Last week saw the much-hyped and long-awaited return of last year’s surprise Netflix hit, Stranger Things. A critical success that was also insanely popular, the show is a sci-fi thriller centered on three nerdy, on-the-cusp-of-adolescence boys who are searching for their missing friend, and the mysterious girl with strange powers who appears in town one day. When we watched the show last year, we loved it, even my kids, who didn’t get all the 80s references the way my wife and I did (and why would they? They didn’t live through it!). The show was fun, provided some genuinely scary, tension-filled moments, and, most of all, had those kids. They were cute. They were sweet–and sassy. They had great chemistry and believable dialogue. Even where some of the characters ventured into the realm of cliché (the rich, pretty boy jock; the indifferent parents; the nerdy science teacher), you could mostly roll your eyes and let it go. It was a fun ride.
I approached the second season with trepidation. My experience with series, whether it’s television, books, or movies, is that they eventually fail. Sequels–and with the title Stranger Things 2, the show’s creators branded this like a sequel instead of a continuation–rarely live up to the quality of the original. Happy Days jumped the shark. Twin Peaks lost its way for much of its second season before David Lynch pulled it out of the fire late in its original run. The X-Files collapsed beneath the weight of its ever-expanding mythology, and Orphan Black, which I admittedly have not seen since early in its third season, was threatening to do the same. So I was a little worried about what might happen.
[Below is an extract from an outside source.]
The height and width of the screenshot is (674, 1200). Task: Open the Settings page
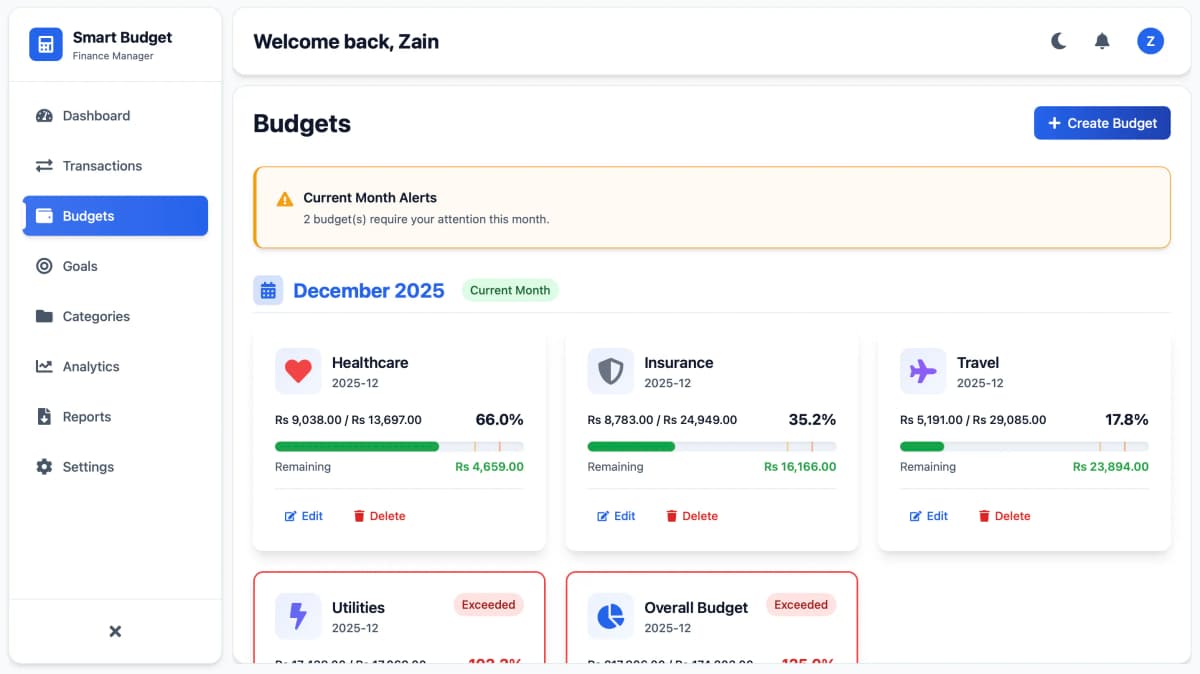(88, 467)
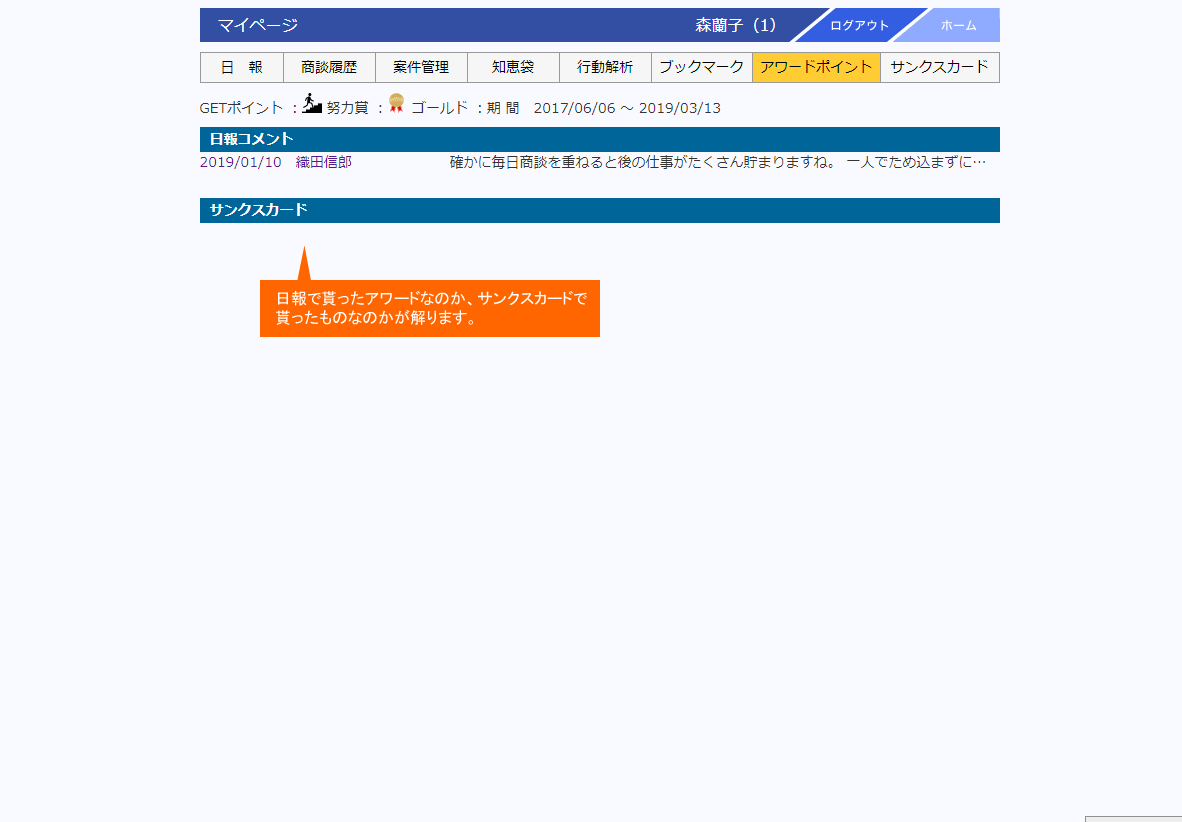The image size is (1182, 822).
Task: Click the 日報コメント section header bar
Action: click(x=599, y=139)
My worries were magnified after the first episode. It started with high action, introducing new characters, then seemed to lapse into too much scene setting, too much catching up. I understand the need to do that; even in this age of always-available shows and binge-watching, showrunners can’t assume everyone’s going to do this. Still, it seemed a little slow and pokey, a little unfinished. As the end credits rolled and the Netflix counter ticked down to the next episode, I wasn’t really sure I wanted to go on. But I did, and I’m glad.
We watched another episode that night, then a couple more the next day, and a couple more the day after that. We will possibly finish the season tonight or tomorrow. And despite the obligatory romantic entanglements that seems like an industry standard, one episode where it seemed a character figured something out way too easily, and one episode that really felt like filler to me, my fears were misplaced. The show quickly found its groove. It felt like the first season in tone, it’s provided plenty of thrills and humor, and it’s allowing the characters most central to the show–the kids–to grow. And it’s done it all without feeling like a straight-up rehash of season one. Stranger Things has not jumped the shark.
Do you watch Stranger Things? How are you liking this new season?
[EDIT: 10/31]: Jemi’s comment makes me realize I asked the wrong question. Consider this also: How do you feel about the continuation of some well-loved series/franchise? Have you ever been pleasantly surprised? Deeply disappointed? Thanks!